== OBJECTIVE A ==
Reproduce the passage of the debate editorial from "Start with her" to "competing legal claims." without any changes.
== OBJECTIVE B ==
Continue the editorial on the presidential debate and the Supreme Court from the point where it stops.

== TEXT ==
»»

Donald Trump is no legal scholar, but at Wednesday’s presidential debate he showed a superior grasp of the U.S. Constitution than did Hillary Clinton. Amid the overwrought liberal fainting about Mr. Trump’s bluster over accepting the election result (see below), Mrs. Clinton revealed a view of the Supreme Court that is far more threatening to American liberty.
Start with her answer to moderator Chris Wallace’s question about the role of the courts. “The Supreme Court should represent all of us. That’s how I see the Court,” she said. “And the kind of people that I would be looking to nominate to the court would be in the great tradition of standing up to the powerful, standing up on our behalf of our rights as Americans.”
Where to begin with that one? The Supreme Court doesn’t—or shouldn’t—“represent” anyone. In the U.S. system that’s the job of the elected branches. The courts are appointed, not elected, so they can be nonpartisan adjudicators of competing legal claims.
Mrs. Clinton is suggesting that the Court should be a super-legislature that vindicates the will of what she calls “the American people,” which apparently excludes “the powerful.” But last we checked, the Constitution protects everyone, even the powerful. The law is supposed to protect individual rights, not an abstraction called “the people.”
The Democrat went downhill from there, promising to appoint judges who would essentially rewrite the First and Second Amendments. Asked about the 2008 Heller decision that upheld an individual right to bear arms, Mrs. Clinton claimed to support “reasonable regulation.” She said she criticized Heller because it overturned a District of Columbia law intended merely “to protect toddlers from guns and so they wanted people with guns to safely store them.”

««

== DATA SEGMENT ==
»»

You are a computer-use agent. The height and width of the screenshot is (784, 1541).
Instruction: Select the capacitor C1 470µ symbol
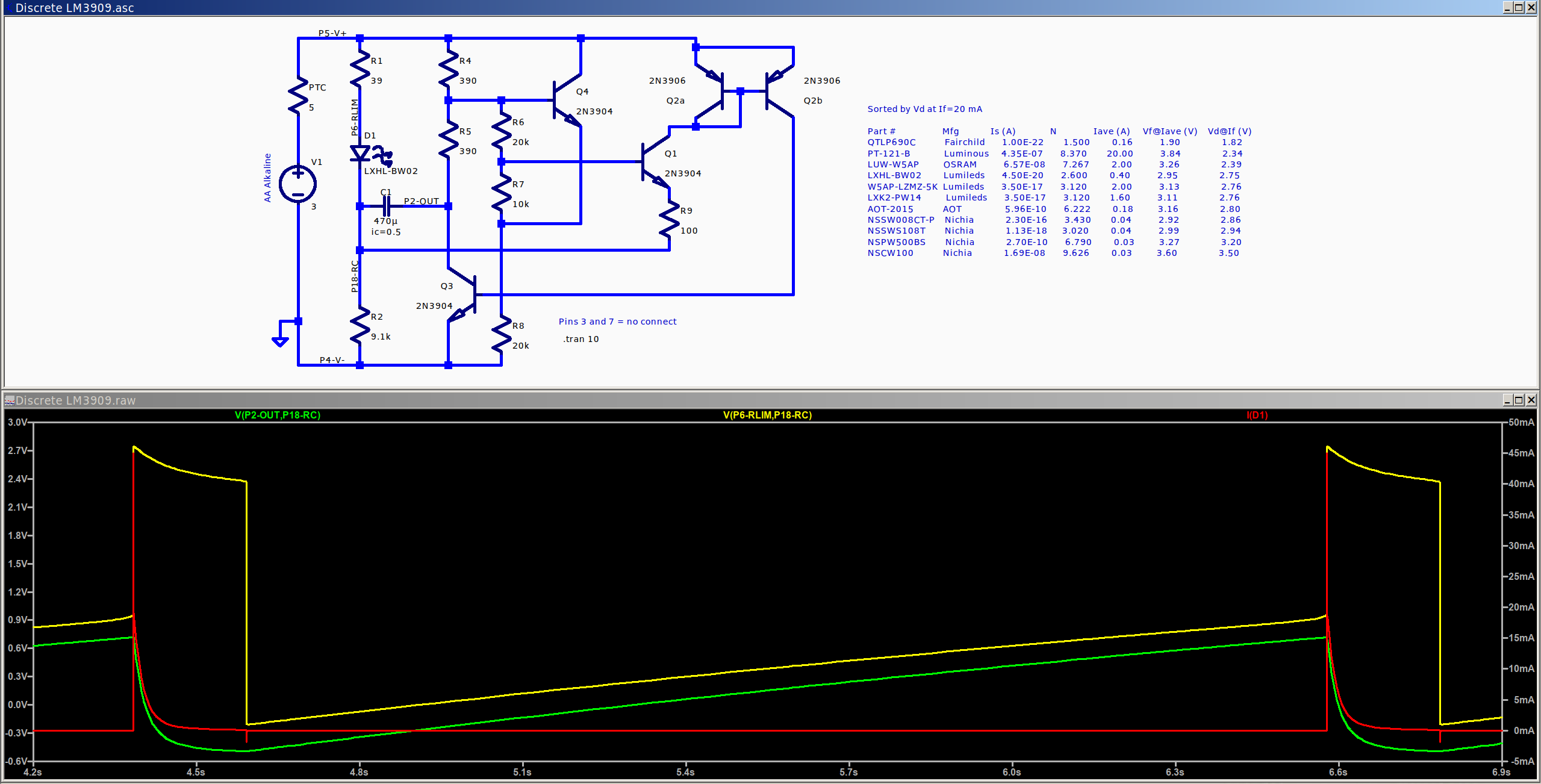point(385,207)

««

== EXERCISE RESPONSE A ==
Start with her answer to moderator Chris Wallace’s question about the role of the courts. “The Supreme Court should represent all of us. That’s how I see the Court,” she said. “And the kind of people that I would be looking to nominate to the court would be in the great tradition of standing up to the powerful, standing up on our behalf of our rights as Americans.”
Where to begin with that one? The Supreme Court doesn’t—or shouldn’t—“represent” anyone. In the U.S. system that’s the job of the elected branches. The courts are appointed, not elected, so they can be nonpartisan adjudicators of competing legal claims.

== EXERCISE RESPONSE B ==
Toddlers had nothing to do with it. What Mrs. Clinton calls “reasonable” was an outright ban on handguns. The D.C. law allowed the city’s police chief to award some temporary licenses—but not even the police officer plaintiff in the case could persuade the District to let him register a handgun to be kept at his home.
Anyone who did lawfully possess a gun had to keep it unloaded and either disassembled or bound by a trigger lock at all times, ensuring it would be inoperable and perhaps useless for self-defense. As Antonin Scalia wrote for the Heller majority, “Few laws in the history of our Nation have come close to the severe restriction of the District’s handgun ban.”
If Mrs. Clinton supports such gun restrictions, then she thinks an individual’s right to bear arms is meaningless. If the Justices she appoints agree with her, then they can gradually turn Heller into a shell of a right, restriction by restriction, even without overturning the precedent.
Then there’s the First Amendment, which Mrs. Clinton wants to rewrite by appointing Justices she said would “stand up and say no to Citizens United, a decision that has undermined the election system in our country because of the way it permits dark, unaccountable money to come into our electoral system.”
Citizens United is the 2010 Supreme Court decision that found that unions and corporations can spend money on political speech—in that specific case for a movie that was critical of Mrs. Clinton. The Democrat seems to take the different view that while atomized individuals might have the right to criticize politicians, heaven forbid if they want to band together to do it as a political interest group.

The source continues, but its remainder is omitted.